┌─ Extract to read
Skip to main content

Obamas take boat tour on Florida Panhandle trip

By the CNN Wire Staff
President Obama, with daughter Sasha and the first lady, watch porpoises off Panama City Beach on Sunday.
President Obama, with daughter Sasha and the first lady, watch porpoises off Panama City Beach on Sunday.
  • First couple and younger daughter Sasha watch porpoises off Panama City
  • Obama's visit was aimed at boosting Gulf Coast recovery
  • Alabama mayor hopes to salvage "a good portion" of tourist season
  • The ruptured well was shut in a month ago

Panama City, Florida (CNN) -- President Barack Obama toured the waters off Panama City Beach by boat on Sunday as he capped a weekend visit aimed at sparking a recovery in the region hard-hit by the Gulf of Mexico oil spill.

The president, first lady Michelle Obama and their younger daughter Sasha stood at the bow of the excursion boat watching porpoises jump around them before heading back to shore. The family returned to Washington on Sunday afternoon.
└─
◆ Task brief
Write the next part of the news story about the Obama family's boat tour off Panama City Beach, picking up after its final sentence.
┌─ Supplied information
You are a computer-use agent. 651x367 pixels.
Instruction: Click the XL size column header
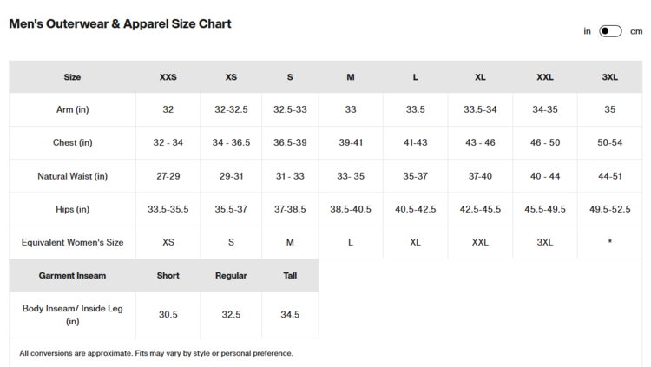pyautogui.click(x=480, y=77)
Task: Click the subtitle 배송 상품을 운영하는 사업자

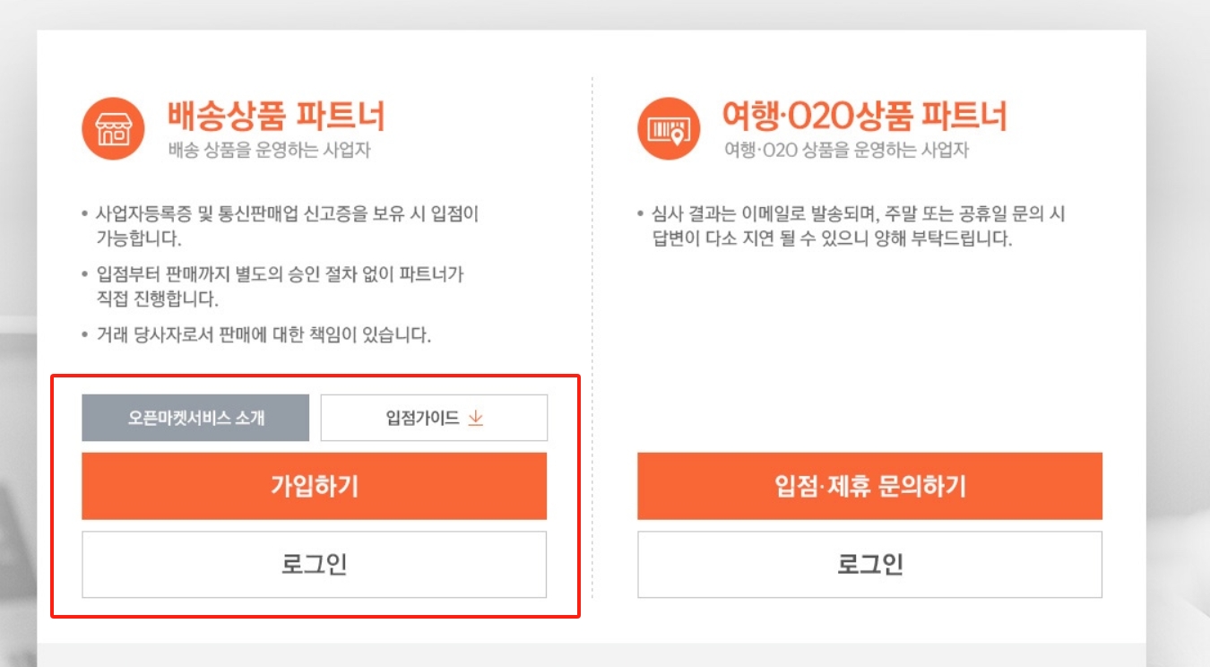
└─
◆ Result for this task
Speaking before a Saturday afternoon dip with his daughter, Obama said his administration remains committed to ensuring a full cleanup and recovery for a region hard-hit by the disaster -- and expressed hope that his holiday on the beach would change public perception and soften the economic blow of the largest oil spill in U.S. history.

"As a result of the cleanup effort, beaches all along the Gulf Coast are clean, safe, and open for business," he said. "That's one of the reasons Michelle, Sasha, and I are here."

Panama City Beach was hit by scattered tar balls and patches of oil from the ruptured undersea well at the heart of the disaster. But the bulk of the spill hit further west, near the mouth of the Mississippi River, and authorities are still struggling with the cleanup effort.

Obama said Saturday that "Our job is not finished, and and we are not going anywhere until it is."

"That's a message I wanted to come here and deliver directly to the people along the Gulf Coast," Obama said after meeting with government and business leaders in the Florida Panhandle resort. "Because it's the men and women of this region who have felt the burden of this disaster, who have watched with anger and dismay as their livelihoods and way of life were threatened these past few months."

Visitors spent more than $34 billion in 2008 in congressional districts along the Gulf Coast, sustaining 400,000 jobs. The effects of the oil spill on the region's travel industry could last up to three years and cost up to $22.7 billion, according to an analysis conducted last month by Oxford Economics for the U.S. Travel Association.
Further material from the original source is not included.